This is another factor, I think, in those accusations that there's a "man behind the curtain" or that the "emperor has no clothes". What is surfacing in both cases may be, I think, a certain anti-populism on the one hand, anti-elitism on the other, resulting from the ideological antagonism of Elitism and Populism. Maybe we need to review that off-hand dismissal of these conspiracy theories. While those theories are unrealistic, maybe it's not simply insecure arrogance at play but rather the factionalism of Elitists and Populists each deeply suspicious of the other faction's aesthetic and projecting their conflict into the domain of writing.
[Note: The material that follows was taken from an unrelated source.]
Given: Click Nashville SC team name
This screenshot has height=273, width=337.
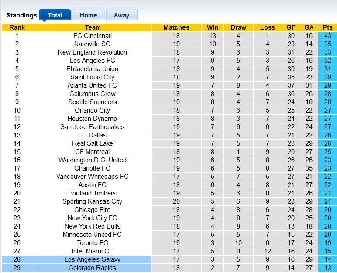Looking at the screenshot, I should pos(93,44).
Which is to say, what Elitists are really worried about is that the arbitration of taste on pure grounds of quality might be sullied by Populism (or even just populism). People might actually be fooled into thinking that something which doesn't fit those standards is good just because a lot of plebs like it. People might think that How Writing Is Done is open to debate. What Populists are really worried about is that the arbitration of taste on obvious grounds of common sense might be sullied by Elitism (or even just elitism). People might actually be fooled into thinking that something which doesn't fit those standards is good just because a few ponces like it. People might think that How Writing Is Done is open to debate.

How Writing Is Done

For the prescriptivist in both camps How Writing Is Done is definitely not open to debate. What we have here, I think, are philosophers and philistines, each suspecting the evil influence, the pernicious powers, of the other, viewing them as ponce or pleb. What we have here, I think, is in fact the philosophers and philistines each attempting to assert their own personal aesthetic ideology of How Writing Is Done, justifying it with appeals to the authority of kudos or cash. Each becomes, at worst, the very thing their opponent is criticising.
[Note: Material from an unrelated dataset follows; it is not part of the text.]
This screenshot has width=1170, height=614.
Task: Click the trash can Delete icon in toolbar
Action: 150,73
The Elitist who cries out about the "man behind the curtain" is essentially asserting a valid hierarchy of right and wrong kudos distribution with them implicitly positioned in the upper tier. They are seeking to claim the legitimacy of the Elitists to dispense kudos "properly" in asserting the illegitimacy of kudos dispensed by others. The opinions of those plebs is deeply suspect, such that their hype must be validated by those in the upper tier, those who know How Writing Is Done.

The Populist who cries that "the emperor has no clothes" is essentially asserting an invalid hierarchy of right and wrong kudos distribution with them implicitly positioned in the lower tier but with values reversed. They are seeking to claim the legitimacy of the Populists to dispense kudos "properly" in asserting the illegitimacy of kudos dispensed by the critical elite. The opinion of those ponces is deeply suspect, such that their hype must be validated by those in the lower tier, those who know How Writing Is Done.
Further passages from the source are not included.